Wien/Innsbruck - Gleich zwei schwere Bergsteiger-Unfälle haben sich am Montag im Gemeindegebiet von Eben in Südtirol ereignet. Ein Mann wurde getötet einer kam schwerverletzt ins Krankenhaus.

Vor den Augen seiner Frau ist am Montag ein Heidelberger in den Tiroler Bergen 115 Meter in die Tiefe gestürzt - und hat überlebt.

Mindestens 35 Meter flog der 55-Jährige im freien Fall, wie ein Polizeisprecher in Tirol am Dienstag sagte.

Der Urlauber war gemeinsam mit seiner Ehefrau auf dem Rückweg von einer Bergwanderung im Gemeindegebiet von Eben, als er in einem steilen Waldstück das Gleichgewicht verlor.

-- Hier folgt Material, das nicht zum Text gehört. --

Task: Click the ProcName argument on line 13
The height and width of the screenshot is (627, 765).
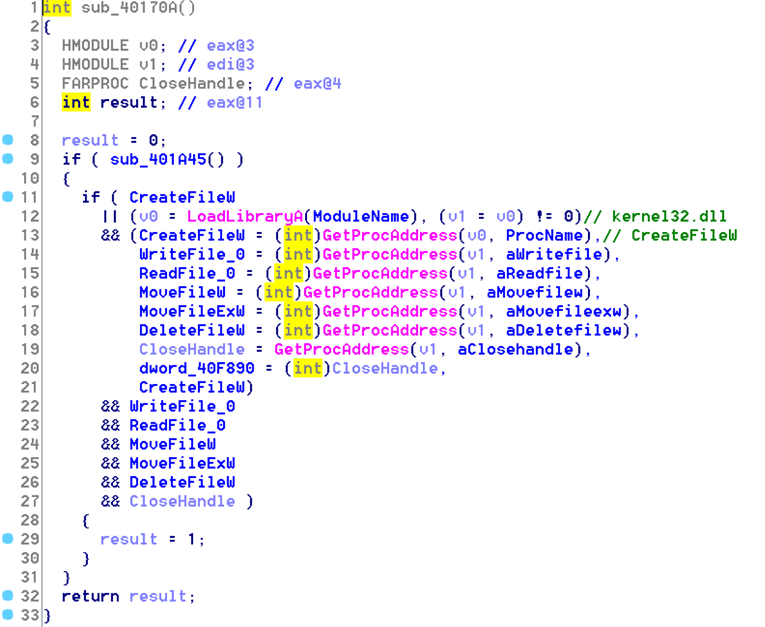Action: coord(544,236)
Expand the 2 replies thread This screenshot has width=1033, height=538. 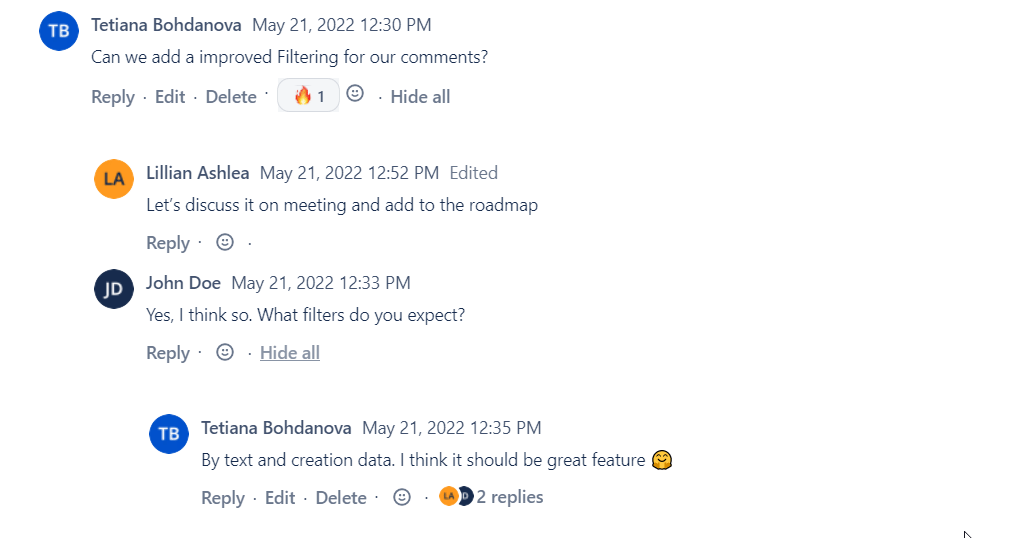[x=509, y=497]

Er stürzte in die Tiefe und blieb in einer Schotterrinne liegen. Von seiner Frau gerufene Retter brachten den Schwerverletzten mit einem Hubschrauber in die Innsbrucker Universitätsklinik.

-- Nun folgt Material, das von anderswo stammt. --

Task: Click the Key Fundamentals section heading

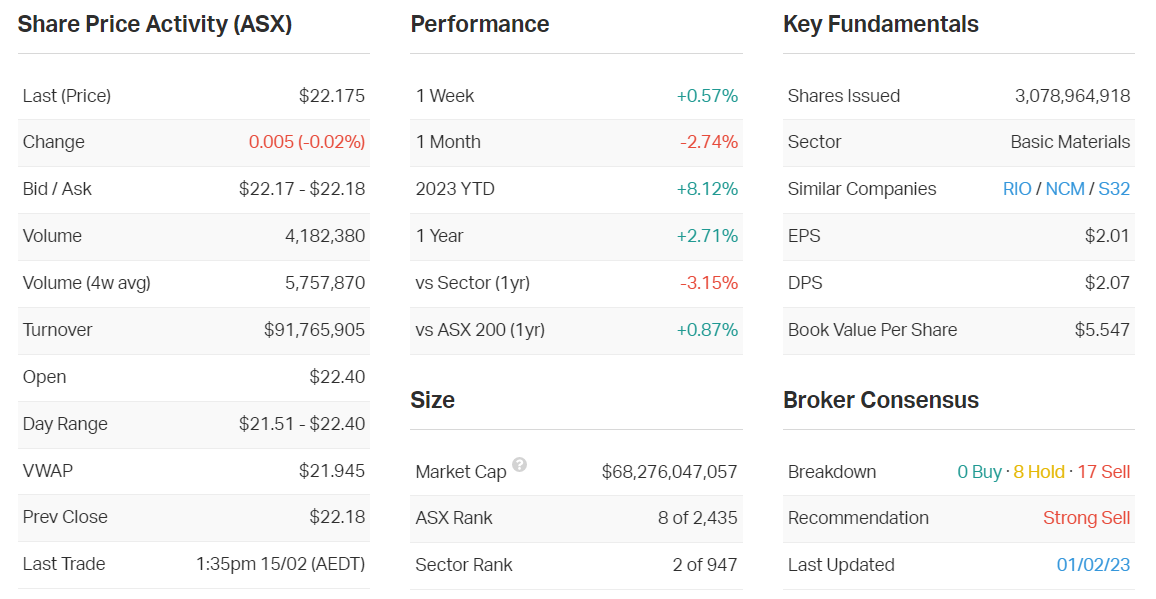Action: click(x=881, y=24)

Leider tragisch ging ein weitere Sturz in Eben aus, der sich ebenfalls am Montag ereignete. Wegen fehlender Ausrüstung ist ein Bergsteiger aus Bayern 200 Meter in den Tod gestürzt.

Der 70-Jährige war am Montagnachmittag alleine und ohne Kletterausrüstung auf einem Klettersteig in Eben am Achensee unterwegs, wie eine Polizeisprecherin der Tiroler Polizei am Mittwoch sagte.

Er verlor das Gleichgewicht und stürzte in die Tiefe. Der Mann wurde mit einem Hubschrauber geborgen. Zum genauen Herkunftsort des Opfers wollte sich die Polizei nicht äußern.